Lyle Skains explores the world of digital storytelling and how new technologies are affecting the way we experience and communicate our cultural narratives and stories.
When we talk about the digital age, we talk about the incredible advancements the computer and the Internet have effected — global communication and commerce, massively multiplayer online games, the cultural phenomenon of Internet memes — but perhaps one of the most crucial ways that digital technology has affected us is how we write, share, and read stories.
Sharing stories is a fundamental human activity, a key component in what makes humans different from any other known species. We communicate in narrative and metaphor, and the extreme pleasure we derive from reading a good book or immersing ourselves in a good Netflix binge is postulated to be a result of evolutionary pressures shaping our minds to get better and better at communicating not only concrete details, but abstract and social concepts as well. And no technology has ever afforded more ways to tell a story than digital technology.
The beauty of digital media is that it encompasses all other media, save live performance. On your computer screen, you can experience films, television shows, books, games, and audio recordings — even better, these elements can be mixed together for the ultimate expression of ideas, people, and places. We now have streaming movies and music, e-books and digital magazines, enhanced textbooks and multi-media apps, and more games than any other media. Yet most of these are little more than reproductions of the old media, digital equivalents of celluloid, paper, and playing cards.

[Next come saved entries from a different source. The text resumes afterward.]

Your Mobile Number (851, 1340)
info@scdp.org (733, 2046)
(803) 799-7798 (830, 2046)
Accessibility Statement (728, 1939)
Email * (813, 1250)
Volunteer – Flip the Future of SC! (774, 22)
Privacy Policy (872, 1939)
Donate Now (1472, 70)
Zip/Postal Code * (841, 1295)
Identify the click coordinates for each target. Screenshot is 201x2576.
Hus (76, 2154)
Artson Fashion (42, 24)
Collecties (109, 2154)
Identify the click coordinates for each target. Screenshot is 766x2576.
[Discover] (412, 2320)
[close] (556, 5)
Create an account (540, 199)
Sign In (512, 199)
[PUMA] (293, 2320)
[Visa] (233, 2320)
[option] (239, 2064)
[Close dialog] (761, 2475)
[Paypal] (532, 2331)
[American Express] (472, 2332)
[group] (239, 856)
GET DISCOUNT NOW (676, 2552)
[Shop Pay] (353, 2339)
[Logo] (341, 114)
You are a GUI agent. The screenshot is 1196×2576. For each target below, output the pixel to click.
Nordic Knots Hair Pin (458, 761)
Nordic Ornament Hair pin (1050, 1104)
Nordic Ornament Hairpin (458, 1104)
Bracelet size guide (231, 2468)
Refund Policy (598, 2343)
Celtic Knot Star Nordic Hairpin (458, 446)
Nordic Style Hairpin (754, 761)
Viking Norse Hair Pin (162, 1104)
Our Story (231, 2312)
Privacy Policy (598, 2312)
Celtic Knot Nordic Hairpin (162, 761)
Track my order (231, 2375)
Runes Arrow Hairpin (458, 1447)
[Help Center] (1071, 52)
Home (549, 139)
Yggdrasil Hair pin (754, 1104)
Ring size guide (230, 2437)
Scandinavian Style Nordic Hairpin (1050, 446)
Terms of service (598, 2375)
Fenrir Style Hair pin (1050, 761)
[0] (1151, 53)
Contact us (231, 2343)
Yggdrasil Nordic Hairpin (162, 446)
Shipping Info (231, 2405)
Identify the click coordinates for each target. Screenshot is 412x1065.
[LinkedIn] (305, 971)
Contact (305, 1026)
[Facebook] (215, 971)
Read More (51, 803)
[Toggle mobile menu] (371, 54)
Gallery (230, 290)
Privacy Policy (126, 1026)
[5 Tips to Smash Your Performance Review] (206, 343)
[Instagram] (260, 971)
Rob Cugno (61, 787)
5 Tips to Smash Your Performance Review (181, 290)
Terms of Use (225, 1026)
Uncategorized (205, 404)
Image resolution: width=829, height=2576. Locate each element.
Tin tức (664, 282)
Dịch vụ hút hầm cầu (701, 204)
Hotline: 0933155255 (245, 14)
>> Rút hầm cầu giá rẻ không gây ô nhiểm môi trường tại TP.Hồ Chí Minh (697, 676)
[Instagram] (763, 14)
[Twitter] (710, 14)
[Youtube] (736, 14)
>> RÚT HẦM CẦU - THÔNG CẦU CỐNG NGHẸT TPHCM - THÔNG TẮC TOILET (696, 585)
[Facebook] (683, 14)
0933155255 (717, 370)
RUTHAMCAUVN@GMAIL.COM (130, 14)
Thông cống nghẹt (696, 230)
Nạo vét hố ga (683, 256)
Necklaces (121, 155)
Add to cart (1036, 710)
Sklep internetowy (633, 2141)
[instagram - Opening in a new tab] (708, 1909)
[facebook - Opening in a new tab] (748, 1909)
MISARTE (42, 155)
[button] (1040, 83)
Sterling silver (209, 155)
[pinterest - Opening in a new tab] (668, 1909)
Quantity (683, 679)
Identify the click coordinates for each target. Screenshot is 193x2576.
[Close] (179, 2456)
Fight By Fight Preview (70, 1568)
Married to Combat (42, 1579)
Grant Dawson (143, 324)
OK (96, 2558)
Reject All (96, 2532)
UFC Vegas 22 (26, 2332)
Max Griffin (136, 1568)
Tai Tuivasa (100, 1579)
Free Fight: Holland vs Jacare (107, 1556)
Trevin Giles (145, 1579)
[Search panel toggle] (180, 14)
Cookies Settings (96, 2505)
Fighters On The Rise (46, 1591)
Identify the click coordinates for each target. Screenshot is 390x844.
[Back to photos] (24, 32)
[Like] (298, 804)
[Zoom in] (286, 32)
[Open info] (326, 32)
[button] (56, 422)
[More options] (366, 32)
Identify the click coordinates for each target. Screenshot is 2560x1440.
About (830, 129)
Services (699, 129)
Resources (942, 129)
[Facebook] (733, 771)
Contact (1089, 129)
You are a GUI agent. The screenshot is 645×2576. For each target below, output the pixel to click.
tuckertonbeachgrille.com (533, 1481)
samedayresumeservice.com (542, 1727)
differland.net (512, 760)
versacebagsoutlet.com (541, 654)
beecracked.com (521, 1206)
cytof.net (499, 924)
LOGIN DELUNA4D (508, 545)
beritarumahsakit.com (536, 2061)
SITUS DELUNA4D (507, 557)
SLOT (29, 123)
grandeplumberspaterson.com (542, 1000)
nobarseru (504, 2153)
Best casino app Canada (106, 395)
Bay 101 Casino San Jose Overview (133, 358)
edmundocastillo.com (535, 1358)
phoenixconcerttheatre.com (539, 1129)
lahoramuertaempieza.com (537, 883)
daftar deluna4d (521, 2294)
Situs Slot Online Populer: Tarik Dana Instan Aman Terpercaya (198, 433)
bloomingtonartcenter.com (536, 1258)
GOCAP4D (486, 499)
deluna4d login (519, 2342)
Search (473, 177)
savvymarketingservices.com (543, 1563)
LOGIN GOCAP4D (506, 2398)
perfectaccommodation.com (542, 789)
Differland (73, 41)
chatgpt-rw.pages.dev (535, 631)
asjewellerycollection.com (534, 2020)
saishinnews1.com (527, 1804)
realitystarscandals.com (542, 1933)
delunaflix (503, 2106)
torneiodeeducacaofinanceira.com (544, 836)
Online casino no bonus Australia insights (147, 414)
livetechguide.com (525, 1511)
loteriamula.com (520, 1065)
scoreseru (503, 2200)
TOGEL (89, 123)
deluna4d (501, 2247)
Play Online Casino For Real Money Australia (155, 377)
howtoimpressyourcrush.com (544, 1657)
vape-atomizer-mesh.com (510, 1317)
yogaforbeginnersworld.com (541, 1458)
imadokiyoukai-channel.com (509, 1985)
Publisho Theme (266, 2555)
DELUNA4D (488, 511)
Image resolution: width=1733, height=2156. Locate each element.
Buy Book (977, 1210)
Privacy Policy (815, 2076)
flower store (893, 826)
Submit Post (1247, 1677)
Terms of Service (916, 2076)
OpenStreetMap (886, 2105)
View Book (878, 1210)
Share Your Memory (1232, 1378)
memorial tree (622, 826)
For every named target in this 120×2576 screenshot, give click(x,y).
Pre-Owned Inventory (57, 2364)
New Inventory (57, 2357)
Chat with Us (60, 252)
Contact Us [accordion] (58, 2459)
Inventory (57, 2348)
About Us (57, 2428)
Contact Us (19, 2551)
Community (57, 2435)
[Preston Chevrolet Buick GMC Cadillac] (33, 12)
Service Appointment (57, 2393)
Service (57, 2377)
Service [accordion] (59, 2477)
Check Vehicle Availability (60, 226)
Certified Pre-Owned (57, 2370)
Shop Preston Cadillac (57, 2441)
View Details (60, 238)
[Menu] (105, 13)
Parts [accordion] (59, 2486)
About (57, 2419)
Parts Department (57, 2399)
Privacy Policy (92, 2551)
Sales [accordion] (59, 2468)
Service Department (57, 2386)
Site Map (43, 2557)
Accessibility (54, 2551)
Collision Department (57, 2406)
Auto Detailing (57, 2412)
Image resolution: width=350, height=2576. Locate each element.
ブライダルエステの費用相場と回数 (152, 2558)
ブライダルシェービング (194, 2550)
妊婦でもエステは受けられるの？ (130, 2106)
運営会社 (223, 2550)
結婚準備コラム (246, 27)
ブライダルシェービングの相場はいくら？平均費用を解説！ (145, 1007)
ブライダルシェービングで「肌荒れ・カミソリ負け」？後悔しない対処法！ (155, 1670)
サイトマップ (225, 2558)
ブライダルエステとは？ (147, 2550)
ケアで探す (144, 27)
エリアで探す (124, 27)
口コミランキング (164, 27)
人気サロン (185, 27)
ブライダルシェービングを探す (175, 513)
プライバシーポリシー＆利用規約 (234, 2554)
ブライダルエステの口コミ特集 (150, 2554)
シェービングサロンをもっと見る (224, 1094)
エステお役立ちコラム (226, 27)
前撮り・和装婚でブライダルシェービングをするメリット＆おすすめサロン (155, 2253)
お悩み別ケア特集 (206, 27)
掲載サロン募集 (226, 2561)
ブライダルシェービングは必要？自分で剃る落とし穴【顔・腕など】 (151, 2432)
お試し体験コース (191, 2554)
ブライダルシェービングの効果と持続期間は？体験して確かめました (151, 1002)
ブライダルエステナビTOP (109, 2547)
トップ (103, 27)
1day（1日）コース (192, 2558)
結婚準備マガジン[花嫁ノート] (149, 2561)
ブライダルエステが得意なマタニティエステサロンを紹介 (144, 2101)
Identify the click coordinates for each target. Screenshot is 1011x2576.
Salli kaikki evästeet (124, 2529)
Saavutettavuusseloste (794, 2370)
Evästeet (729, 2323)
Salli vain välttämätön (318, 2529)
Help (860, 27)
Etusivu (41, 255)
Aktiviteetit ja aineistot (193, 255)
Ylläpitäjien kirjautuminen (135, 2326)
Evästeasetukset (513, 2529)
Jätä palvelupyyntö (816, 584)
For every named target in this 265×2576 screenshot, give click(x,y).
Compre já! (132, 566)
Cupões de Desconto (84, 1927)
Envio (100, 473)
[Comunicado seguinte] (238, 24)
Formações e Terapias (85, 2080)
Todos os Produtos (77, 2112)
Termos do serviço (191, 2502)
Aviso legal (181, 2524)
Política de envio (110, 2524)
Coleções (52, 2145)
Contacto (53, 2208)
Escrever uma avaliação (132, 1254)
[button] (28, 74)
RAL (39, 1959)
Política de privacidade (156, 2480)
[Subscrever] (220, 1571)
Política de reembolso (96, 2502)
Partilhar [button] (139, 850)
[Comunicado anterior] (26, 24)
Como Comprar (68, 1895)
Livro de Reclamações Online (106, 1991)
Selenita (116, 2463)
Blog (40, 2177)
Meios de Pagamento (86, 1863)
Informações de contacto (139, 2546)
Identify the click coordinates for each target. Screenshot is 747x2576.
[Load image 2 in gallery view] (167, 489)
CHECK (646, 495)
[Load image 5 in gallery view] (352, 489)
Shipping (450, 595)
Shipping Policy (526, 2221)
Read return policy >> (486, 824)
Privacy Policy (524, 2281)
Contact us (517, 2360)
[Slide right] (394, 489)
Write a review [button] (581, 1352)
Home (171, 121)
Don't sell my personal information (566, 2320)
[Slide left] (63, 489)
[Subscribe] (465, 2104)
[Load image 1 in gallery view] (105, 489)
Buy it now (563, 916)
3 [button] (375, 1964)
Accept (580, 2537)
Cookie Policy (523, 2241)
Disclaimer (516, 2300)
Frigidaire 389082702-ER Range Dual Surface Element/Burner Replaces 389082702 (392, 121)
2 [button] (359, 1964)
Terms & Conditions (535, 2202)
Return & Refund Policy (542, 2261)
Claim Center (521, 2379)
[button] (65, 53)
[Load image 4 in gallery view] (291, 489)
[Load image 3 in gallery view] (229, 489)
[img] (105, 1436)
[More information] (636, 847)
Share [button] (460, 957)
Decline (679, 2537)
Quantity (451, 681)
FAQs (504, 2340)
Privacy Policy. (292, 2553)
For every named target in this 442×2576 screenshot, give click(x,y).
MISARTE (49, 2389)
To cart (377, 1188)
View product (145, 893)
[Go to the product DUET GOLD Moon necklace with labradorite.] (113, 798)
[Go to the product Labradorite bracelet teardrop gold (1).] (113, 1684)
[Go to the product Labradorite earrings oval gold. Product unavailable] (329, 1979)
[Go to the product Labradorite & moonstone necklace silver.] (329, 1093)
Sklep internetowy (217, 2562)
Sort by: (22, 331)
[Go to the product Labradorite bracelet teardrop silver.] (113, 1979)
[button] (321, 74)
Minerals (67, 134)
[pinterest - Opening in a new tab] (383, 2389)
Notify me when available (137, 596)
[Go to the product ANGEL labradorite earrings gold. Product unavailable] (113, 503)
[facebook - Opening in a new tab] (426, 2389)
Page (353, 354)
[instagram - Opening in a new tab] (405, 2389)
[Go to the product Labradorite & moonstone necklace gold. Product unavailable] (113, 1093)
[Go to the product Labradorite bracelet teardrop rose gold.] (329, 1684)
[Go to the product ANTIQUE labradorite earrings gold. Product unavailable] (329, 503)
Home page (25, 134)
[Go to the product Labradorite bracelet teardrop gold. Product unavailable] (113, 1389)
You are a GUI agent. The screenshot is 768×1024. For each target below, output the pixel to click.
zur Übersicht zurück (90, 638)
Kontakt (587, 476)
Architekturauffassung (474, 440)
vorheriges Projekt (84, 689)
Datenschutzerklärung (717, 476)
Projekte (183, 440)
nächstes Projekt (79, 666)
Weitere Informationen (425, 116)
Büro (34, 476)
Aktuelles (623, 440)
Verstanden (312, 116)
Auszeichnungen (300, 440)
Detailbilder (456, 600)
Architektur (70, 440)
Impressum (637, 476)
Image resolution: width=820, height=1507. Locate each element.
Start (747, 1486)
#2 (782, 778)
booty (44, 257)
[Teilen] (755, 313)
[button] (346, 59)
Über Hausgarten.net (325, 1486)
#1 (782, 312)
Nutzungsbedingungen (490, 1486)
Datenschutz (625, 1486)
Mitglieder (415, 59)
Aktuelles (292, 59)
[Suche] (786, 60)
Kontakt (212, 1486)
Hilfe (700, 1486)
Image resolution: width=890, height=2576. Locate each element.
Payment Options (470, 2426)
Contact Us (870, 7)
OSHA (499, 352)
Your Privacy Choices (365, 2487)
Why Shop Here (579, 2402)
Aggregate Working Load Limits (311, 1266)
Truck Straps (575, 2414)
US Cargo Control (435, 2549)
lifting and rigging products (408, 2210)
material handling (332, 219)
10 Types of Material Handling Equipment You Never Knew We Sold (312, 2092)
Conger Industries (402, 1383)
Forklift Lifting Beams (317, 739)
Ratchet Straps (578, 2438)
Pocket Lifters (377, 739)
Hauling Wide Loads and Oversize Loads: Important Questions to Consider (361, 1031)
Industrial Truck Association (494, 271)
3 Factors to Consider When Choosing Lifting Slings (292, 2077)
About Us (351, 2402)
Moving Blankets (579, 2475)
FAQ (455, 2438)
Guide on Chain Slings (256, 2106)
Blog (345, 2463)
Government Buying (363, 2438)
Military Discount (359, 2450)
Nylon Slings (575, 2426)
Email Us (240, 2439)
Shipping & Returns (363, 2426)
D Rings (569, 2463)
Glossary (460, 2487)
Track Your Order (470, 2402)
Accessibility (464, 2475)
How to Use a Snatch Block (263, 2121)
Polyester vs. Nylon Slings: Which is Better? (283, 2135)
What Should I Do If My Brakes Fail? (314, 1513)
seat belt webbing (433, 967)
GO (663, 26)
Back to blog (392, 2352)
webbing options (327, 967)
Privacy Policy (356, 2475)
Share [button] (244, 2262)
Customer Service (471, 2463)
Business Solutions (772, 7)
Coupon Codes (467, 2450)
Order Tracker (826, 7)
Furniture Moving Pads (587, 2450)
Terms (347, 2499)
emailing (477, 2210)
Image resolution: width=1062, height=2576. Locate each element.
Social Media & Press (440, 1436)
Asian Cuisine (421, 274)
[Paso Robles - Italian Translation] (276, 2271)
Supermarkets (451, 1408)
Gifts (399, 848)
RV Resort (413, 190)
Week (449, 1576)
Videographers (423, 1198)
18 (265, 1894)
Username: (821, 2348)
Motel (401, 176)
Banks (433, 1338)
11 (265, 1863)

At the School of Creative Studies & Media at Bangor University, our interdisciplinary team of researchers is exploring the deeper changes that digital technology has brought to the art of storytelling. Twenty years ago, less than 1% aspiring fiction authors could ever hope to make a living from their writing; today, more authors are publishing books, and making more money off those books than ever before, thanks to the advent of the e-book and online publishing. Experimental authors and scholars have also been playing with the form of the book, from stories in multimedia apps, to literary games, to the admittedly more academic electronic literature.
The Internet and digital media have also created a playground for more subversive forms of creative writing. Indie writers and game developers have taken implicit ownership of the Twine gaming platform to offer players intimate experiences from the perspectives of people in under-represented communities, such as LGBTQ. Internet memes, though they usually omit a creator’s name and are treated as public domain, nonetheless play a role in greater cultural communication. Parody accounts on social media sites like Twitter and Facebook provide an avenue for reflection and discourse on trending current events. Even commerce sites are not immune to the creativity of the everyday user, as reviewers make use of the community functions of feedback and reviews to offer cultural commentary. The future of storytelling may even be moving beyond the digital screen, and straight into the reader’s brain.
At Bangor University, we are developing a Centre for the Book, exploring the future of reading, researching the effects of new technology upon writers and texts, and how publishing is adapting to digital devices. While there is no doubt that theatre, films, and books will always be around, we’re excited to explore how many more ways stories can play themselves out.